--- Document and screenshot pointing lines ---

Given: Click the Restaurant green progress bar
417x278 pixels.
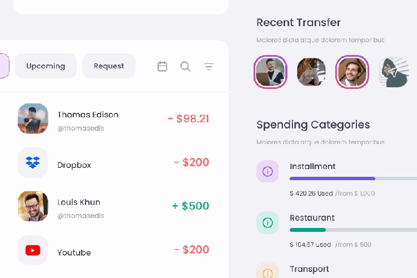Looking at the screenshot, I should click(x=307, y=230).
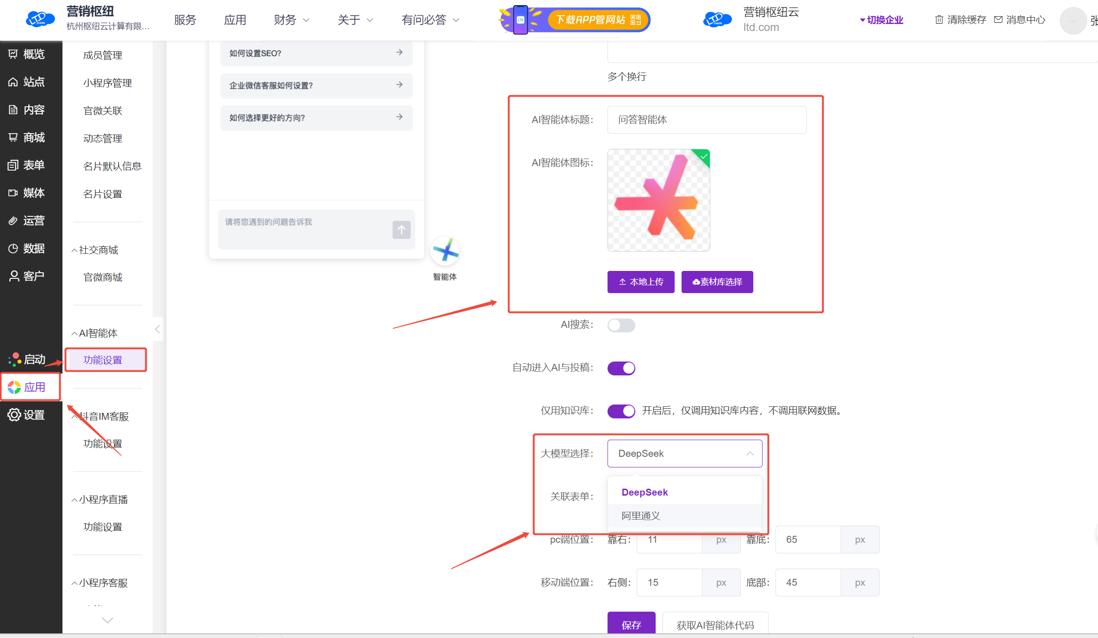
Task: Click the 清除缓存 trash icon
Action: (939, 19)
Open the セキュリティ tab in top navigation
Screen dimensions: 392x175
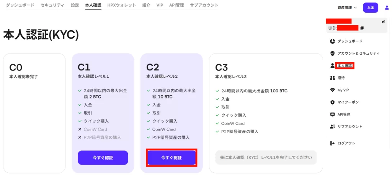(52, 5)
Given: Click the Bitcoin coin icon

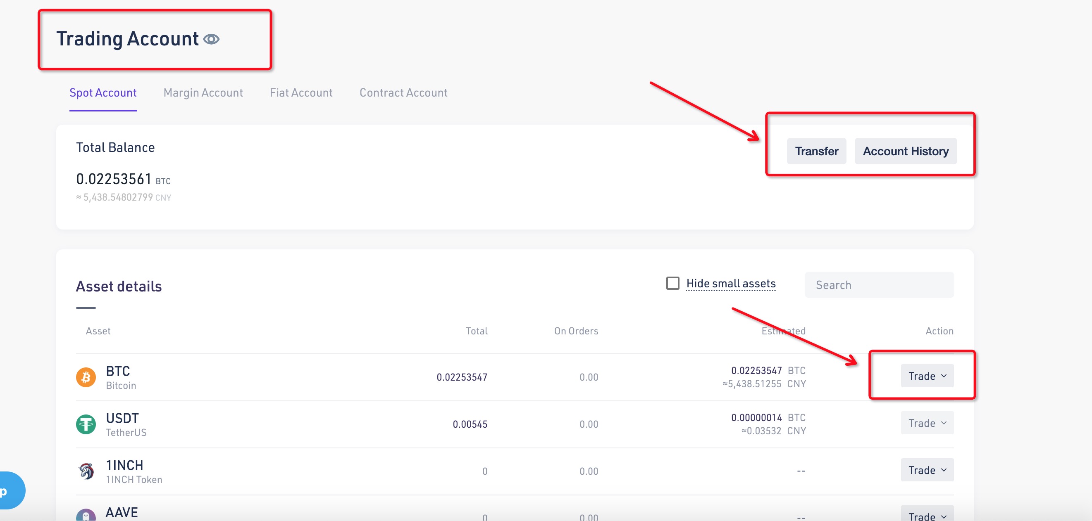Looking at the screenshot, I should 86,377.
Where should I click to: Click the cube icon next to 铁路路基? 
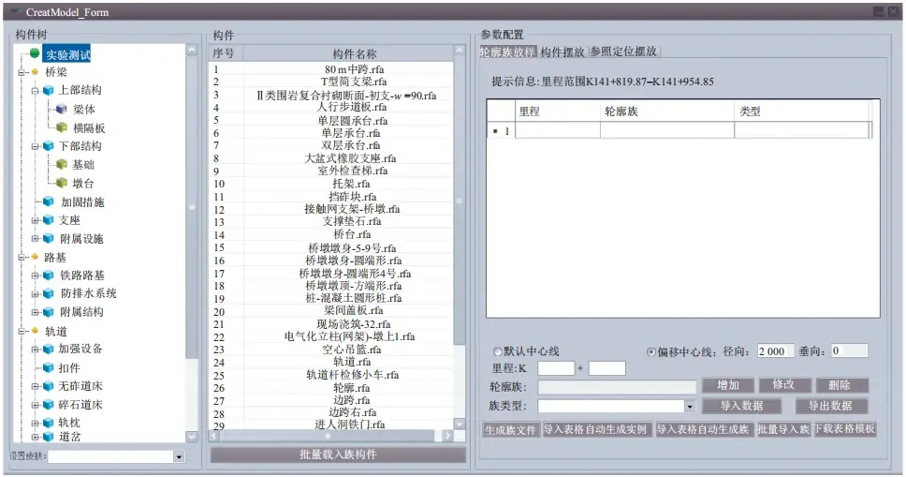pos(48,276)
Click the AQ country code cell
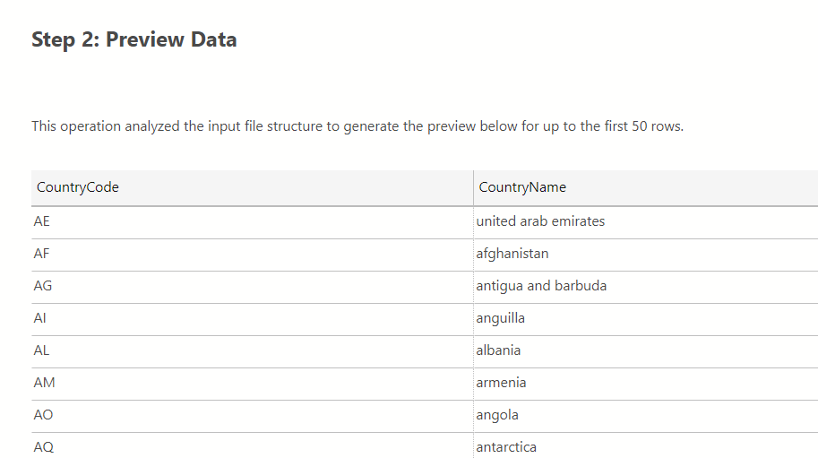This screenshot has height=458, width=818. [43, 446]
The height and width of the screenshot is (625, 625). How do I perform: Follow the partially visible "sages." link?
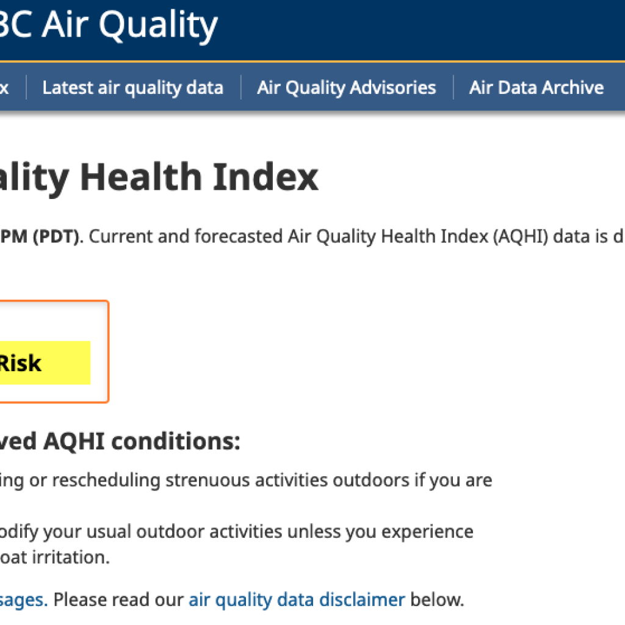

--- PROBLEM DESCRIPTION ---
Swap every "Given" for "Instruction" in all of the lines above and change nothing else. Leave the pictures out of the answer.

--- EXPECTED OUTPUT ---
Instruction: Click the Restaurant green progress bar
417x278 pixels.
Looking at the screenshot, I should click(x=307, y=230).
Task: Click the 清除缓存 trash icon
Action: (939, 19)
Open the セキュリティ tab in top navigation
Screen dimensions: 392x175
(52, 5)
Instruction: Click the Bitcoin coin icon

Looking at the screenshot, I should 86,377.
Where should I click to: Click the cube icon next to 铁路路基? 
pos(48,276)
Click the AQ country code cell
This screenshot has height=458, width=818. [43, 446]
The height and width of the screenshot is (625, 625). How do I perform: Follow the partially visible "sages." link?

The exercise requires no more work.